* _Task to complete_
Copy every row below verbatim, leaving the pictures out of your output.

* _Supplied material_

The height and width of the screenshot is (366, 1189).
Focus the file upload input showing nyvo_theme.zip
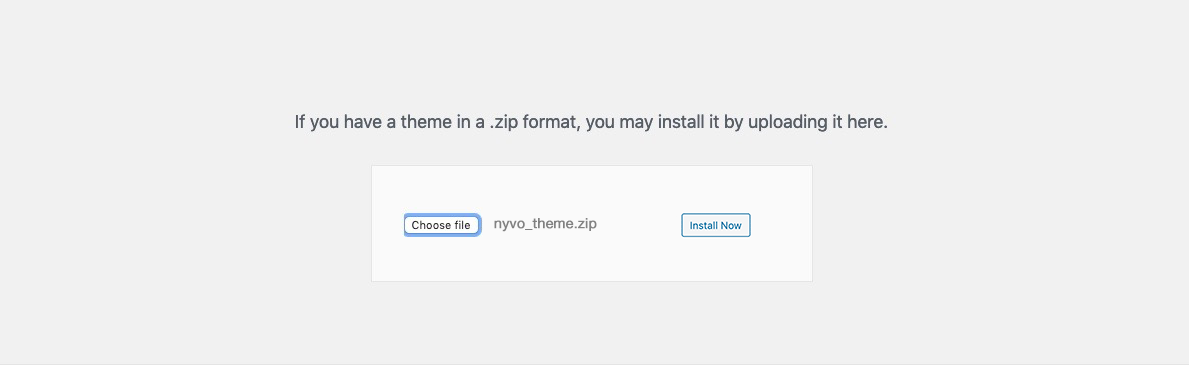(500, 225)
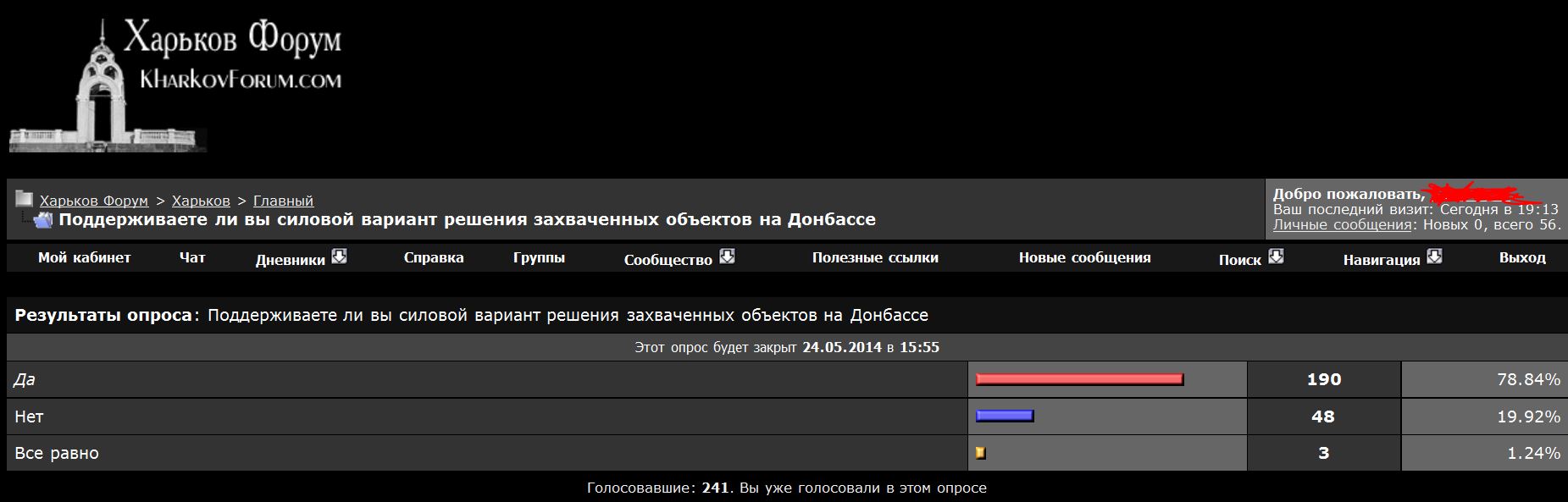Open the Навигация dropdown arrow
The width and height of the screenshot is (1568, 502).
(1434, 257)
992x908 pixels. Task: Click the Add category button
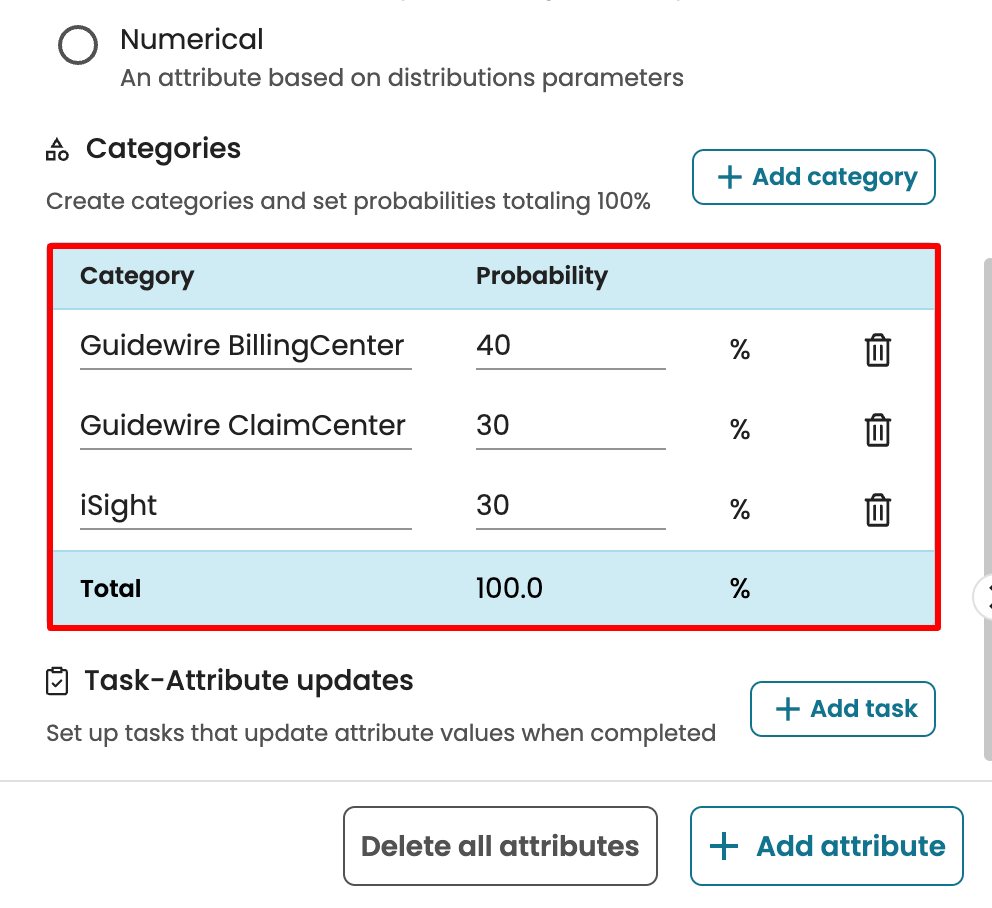click(813, 178)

* _Exercise solution_
The height and width of the screenshot is (366, 1189).
Focus the file upload input showing nyvo_theme.zip
(500, 225)
Open the Навигация dropdown arrow
The width and height of the screenshot is (1568, 502).
(1434, 257)
992x908 pixels. Task: Click the Add category button
click(813, 178)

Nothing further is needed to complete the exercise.